Eating fresh foods is important not only for physical health reasons, but also for astronauts’ mental health. Repetitive, processed meals can be unappetizing and lead to what is called menu fatigue, in which astronauts don’t want to eat because they are so sick of having the same foods over and over. And that can be a real problem when astronauts are losing weight and not getting enough nutrients.
Fortunately, we’re getting better and better at growing a wider variety of foods in the microgravity conditions of space. In the last few years, astronauts on the International Space Station (ISS) have grown foods like radishes, lettuce, and chili peppers. And now, a team of researchers has come up with an “astronaut salad” featuring foods that could be grown in space.
The salad, developed by researchers at the University of Adelaide in Australia and the University of Nottingham in the U.K. contains a mixture of the following: soybean, poppy, barley, kale, peanuts, sweet potato, and sunflower seeds. The precise amounts of each ingredient have been adjusted so that it delivers the nutrients an astronaut would require as measured by a 2011 NASA study, — and so that it tastes good as well.

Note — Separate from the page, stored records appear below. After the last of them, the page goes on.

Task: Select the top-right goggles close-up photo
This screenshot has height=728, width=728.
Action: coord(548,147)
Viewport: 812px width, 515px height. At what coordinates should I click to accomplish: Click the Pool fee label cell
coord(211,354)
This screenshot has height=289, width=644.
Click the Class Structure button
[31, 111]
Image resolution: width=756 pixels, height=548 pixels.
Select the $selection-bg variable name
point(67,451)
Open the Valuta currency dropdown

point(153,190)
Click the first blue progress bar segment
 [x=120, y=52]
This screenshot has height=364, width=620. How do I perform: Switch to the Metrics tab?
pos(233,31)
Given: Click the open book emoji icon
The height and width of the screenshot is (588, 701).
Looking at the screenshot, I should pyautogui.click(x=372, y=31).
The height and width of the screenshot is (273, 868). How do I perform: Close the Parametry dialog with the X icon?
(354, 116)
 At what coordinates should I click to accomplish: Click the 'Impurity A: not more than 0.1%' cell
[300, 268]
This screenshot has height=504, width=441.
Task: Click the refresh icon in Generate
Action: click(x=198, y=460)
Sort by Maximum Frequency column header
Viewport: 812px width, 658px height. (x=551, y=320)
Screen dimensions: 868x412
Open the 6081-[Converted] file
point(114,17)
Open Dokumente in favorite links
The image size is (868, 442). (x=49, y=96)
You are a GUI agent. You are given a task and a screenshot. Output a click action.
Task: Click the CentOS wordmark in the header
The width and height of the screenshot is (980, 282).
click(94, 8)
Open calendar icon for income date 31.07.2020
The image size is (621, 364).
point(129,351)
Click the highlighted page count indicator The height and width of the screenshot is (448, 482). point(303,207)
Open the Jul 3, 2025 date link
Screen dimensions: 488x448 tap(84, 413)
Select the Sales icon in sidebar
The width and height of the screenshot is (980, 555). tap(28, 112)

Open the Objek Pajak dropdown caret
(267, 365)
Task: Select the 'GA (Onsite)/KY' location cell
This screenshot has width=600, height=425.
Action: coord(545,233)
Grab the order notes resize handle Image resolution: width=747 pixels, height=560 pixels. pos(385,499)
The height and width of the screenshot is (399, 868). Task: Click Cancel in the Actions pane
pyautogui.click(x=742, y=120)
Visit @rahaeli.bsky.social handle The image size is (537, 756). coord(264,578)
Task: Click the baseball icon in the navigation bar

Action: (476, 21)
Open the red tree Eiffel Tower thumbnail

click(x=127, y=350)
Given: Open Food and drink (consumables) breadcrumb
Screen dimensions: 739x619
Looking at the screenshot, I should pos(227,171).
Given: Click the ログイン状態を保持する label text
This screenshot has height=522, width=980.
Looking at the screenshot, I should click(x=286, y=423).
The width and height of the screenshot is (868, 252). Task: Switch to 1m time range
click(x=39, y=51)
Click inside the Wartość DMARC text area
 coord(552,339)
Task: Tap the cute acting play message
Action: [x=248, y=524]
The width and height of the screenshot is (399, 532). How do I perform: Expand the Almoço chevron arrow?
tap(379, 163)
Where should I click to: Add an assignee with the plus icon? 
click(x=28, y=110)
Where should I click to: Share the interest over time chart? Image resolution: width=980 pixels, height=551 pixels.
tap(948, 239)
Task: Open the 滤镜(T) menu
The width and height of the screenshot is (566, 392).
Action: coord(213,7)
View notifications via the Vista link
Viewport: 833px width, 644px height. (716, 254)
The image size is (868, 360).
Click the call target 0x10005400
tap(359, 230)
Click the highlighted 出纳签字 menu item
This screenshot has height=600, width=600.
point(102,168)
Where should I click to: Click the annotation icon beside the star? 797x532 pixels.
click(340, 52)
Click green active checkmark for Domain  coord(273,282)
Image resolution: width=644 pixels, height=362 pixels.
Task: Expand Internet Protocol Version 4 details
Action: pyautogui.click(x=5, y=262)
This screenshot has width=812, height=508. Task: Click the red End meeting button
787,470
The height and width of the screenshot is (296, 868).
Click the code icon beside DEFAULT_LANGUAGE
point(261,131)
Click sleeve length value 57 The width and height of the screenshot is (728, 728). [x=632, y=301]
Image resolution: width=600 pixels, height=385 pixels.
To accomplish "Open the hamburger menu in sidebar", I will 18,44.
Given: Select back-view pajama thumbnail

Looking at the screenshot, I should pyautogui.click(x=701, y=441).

“We have simulated a mix of six to eight crops that deliver all the required nutrients that an astronaut needs, which is different from what people need on Earth,” one of the researchers, Volker Hessel of the University of Adelaide, said in a statement. “While there are dozens of crops that can fulfill an astronaut’s nutrient requirements, we needed to find those that could pack a punch and deliver the calories needed in smaller portions that could be grown in a small space.”
The researchers used a computational model to help them balance the nutritional needs of the astronauts, working from a list of more than 100 plants that could be suitable for growing in space. These are foods that can be grown in a small space, in a hydroponic system, and require minimal fertilizer.
To keep the meal appealing, the researchers chose plants with a variety of colors, textures, and flavors. “Food is such an integral part of staying healthy and happy, and there are many factors that contribute to this,” said another of the researchers, Shu Liang of the University of Nottingham. “As well as the nutritional values and ability to grow the plants in space, we also looked at other important aspects of a space diet to promote astronaut well-being, including color, taste and eating together.”
A team of volunteers tasted the salad and seemed happy with it, with one saying that they “wouldn’t mind eating this all week as an astronaut.”